Die Dranginkontinenz (auch Urgeinkontinenz oder Reizblase):

Bei der Dranginkontinenz handelt es sich um einen plötzlichen, zwanghaften Harndrang, der nicht mehr einfach unterdrückt werden kann. Die Störung liegt in der Muskulatur der Harnblase selber, bzw. in deren Nervenversorgung. Es kann ein Mangel an hemmenden Impulsen vorliegen, so daß sich die Blasenmuskulatur ständig zusammenzieht und den Urin auspreßt. Oder bestimmte Reize wie Blasenentzündungen oder Blasensteine haben die Blasenwand verändert und führen zum dauernden Gefühl, auf die Toilette gehen zu müssen. Häufige Ursache der Urgeinkontinenz ist auch ein Östrogenmangel. Auf eine, weit harmlosere Art, kann eine Urgeinkontinenz durch kalte Füße oder durch Übernervosität ausgelöst werden. Hier ist natürlich keine Therapie nötig, außer vielleicht Ruhe und warme Socken.
Diagnose: wie oben

Therapie:
Eine Urgeinkontinenz kann nicht operiert werden! Im Gegenteil -eine Operation würde die ohnehin geschädigte Harnblasenwand noch mehr beeinträchtigen. Die Therapie erfolgt meist medikamentös. (z.B krampflösenden Medikamenten etc.) Sind Tumore oder Sonstiges in der Harnblasenwand ausgeschlossen und ist eine Harnblasenentzündung auskuriert, besteht die wichtigste Therapie in der Behandlung mit Östrogenen. Weiterhin ist ein gutes Blasentraining sinnvoll. Ziel des Blasentrainings ist es, die Intervalle zwischen den Toilettengängen willentlich zu verlängern.
 

Die Überlaufinkontinenz:

Hier passiert das Gegenteil zur Dranginkontinenz mit leider annähernd gleichem Ergebnis. Die Harnblasenwand baut, statt ständig angespannt zu sein, nicht mehr genügend Spannung auf. Die Harnblase füllt und füllt sich, ohne daß es zum Harndrang kommt. Ist eine bestimmte Füllungsschwelle erreicht, entleert sich die Blase ohne Vorankündigung. Sie ist wie ein Faß, welches überläuft. Richtig entleert wird sie dadurch nicht. Diese Beschwerden treten häufig durch
Nervenschädigungen oder als Folge von Nervenverletzungen nach Operationen auf (bei großen Operationen läßt sich das leider nicht immer verhindern). Auch mechanische Hindernisse im Bereich der Harnröhre, wie Myome, Schwangerschaft oder Geschwulstbildungen, führen zu diesem Bild der Harninkontinenz.

Diagnose: wie oben

Therapie:
Sind mechanische Abflußhinderungen ausgeschlossen, so erfolgt eine medikamentöse Therapie, die die Muskulatur wieder zur Aktivität anregt (z.B. Doryl, Mestinon als Tabletten) oder die Koordination der einzelnen Muskelgruppen der Blase verbessert (Dibenzyran oder Lioresal)

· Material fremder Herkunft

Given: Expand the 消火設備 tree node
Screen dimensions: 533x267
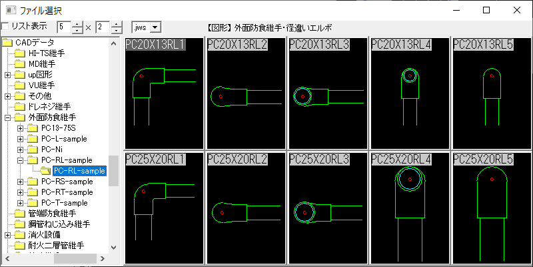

Ein unwillkürlicher Harnabgang kann für die betroffenen Frauen sehr unangenehm sein. Das ständige Tragen von Vorlagen und der dabei entstehende Geruch sind Probleme, die im schlimmsten Fall zur Einschränkung des gesellschaftlichen Lebens führen können. Gerade deshalb sollten Sie keine Hemmungen haben uns aufzusuchen. Sehr viele Frauen im höheren Alter leiden unter solch einer Blasenschwäche und einen Grund, sich zu schämen, gibt es wirklich nicht.